# Alfred North Whitehead

"The Importance of Good Notation"

from Whitehead's *An Introduction to Mathematics*

Henry Holt & Co, 1911

## from Chapter V “The Symbolism of Mathematics”

WE now return to pure mathematics, and consider more closely the apparatus of ideas out of which the science is built. Our first concern is with the symbolism of the science, and we start with the simplest and universally known symbols, namely those of arithmetic.

Let us assume for the present that we have sufficiently clear ideas about the integral numbers, represented in the Arabic notation by 0,1,2, . . ., 9, 10, 11, ... 100, 101, . . . and so on. This notation was introduced into Europe through the Arabs, but they apparently obtained it from Hindoo sources. The first known work in which it is systematically explained is a work by an Indian mathematician, Bhaskara (born 1114 A.D.). But the actual numerals can be traced back to the seventh century of our era, and perhaps were originally invented in Tibet. For our present purposes, however, the history of the notation is a detail. The interesting point to notice is the admirable illustration which this numeral system affords of the enormous importance of a good notation. By relieving the brain of all unnecessary work, a good notation sets it free to concentrate on more advanced problems, and in effect increases the mental power of the race. Before the introduction of the Arabic notation, multiplication was difficult, and the division even of integers called into play the highest mathematical faculties. Probably nothing in the modern world would have more astonished a Greek mathematician than to learn that, under the influence of compulsory education, a large proportion of the population of Western Europe could perform the operation of division for the largest numbers. This fact would have seemed to him a sheer impossibility. The consequential extension of the notation to decimal fractions was not accomplished till the seventeenth century. Our modern power of easy reckoning with decimal fractions is the almost miraculous result of the gradual discovery of a perfect notation.
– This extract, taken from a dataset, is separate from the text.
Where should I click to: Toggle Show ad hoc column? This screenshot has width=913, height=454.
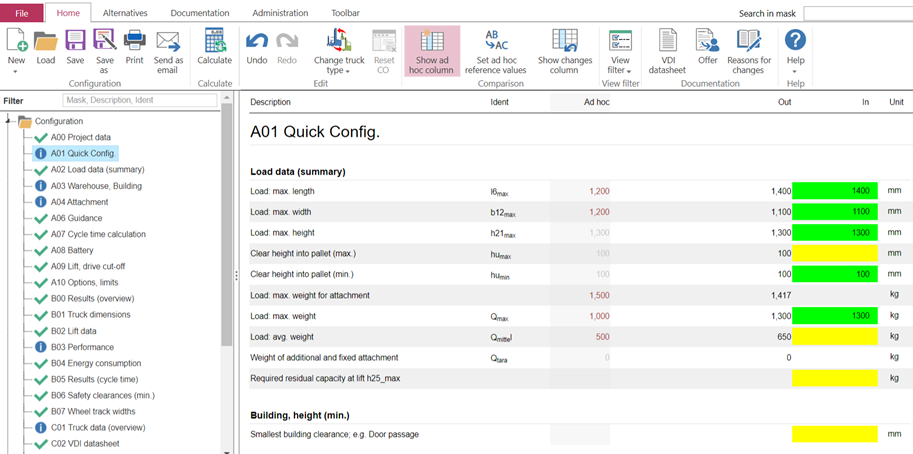[x=431, y=50]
Mathematics is often considered a difficult and mysterious science, because of the numerous symbols which it employs. Of course, nothing is more incomprehensible than a symbolism which we do not understand. Also a symbolism, which we only partially understand and are unaccustomed to use, is difficult to follow. In exactly the same way the technical terms of any profession or trade are incomprehensible to those who have never been trained to use them. But this is not because they are difficult in themselves. On the contrary they have invariably been introduced to make things easy. So in mathematics, granted that we are giving any serious attention to mathematical ideas, the symbolism is invariably an immense simplification. It is not only of practical use, but is of great interest. For it represents an analysis of the ideas of the subject and an almost pictorial representation of their relations to each other. If anyone doubts the utility of symbols, let him write out in full, without any symbol whatever, the whole meaning of the following equations which represent some of the fundamental laws of algebra:

(l) x+y=y+x

(2) (x+y)+z=x+(y+z)

(3) x x y=y x x [read: “x times y equals y times x]

(4) (x x y) x z=x x (y x z)

(5) x x (y+z)=(x x y)+(x x z)

Here (1) and (2) are called the commutative and associative laws for addition, (3) and (4) are the commutative and associative laws for multiplication, and (5) is the distributive law relating addition and multiplication. For example, without symbols, (1) becomes: If a second number be added to any given number the result is the same as if the first given number had been added to the second number.

This example shows that, by the aid of symbolism, we can make transitions in reasoning almost mechanically by the eye, which otherwise would call into play the higher faculties of the brain.

It is a profoundly erroneous truism, repeated by all copy-books and by eminent people when they are making speeches, that we should cultivate the habit of thinking of what we are doing. The precise opposite is the case. Civilization advances by extending the number of important operations which we can perform without thinking about them. Operations of thought are like cavalry charges in a battle they are strictly limited in number, they require fresh horses, and must only be made at decisive moments.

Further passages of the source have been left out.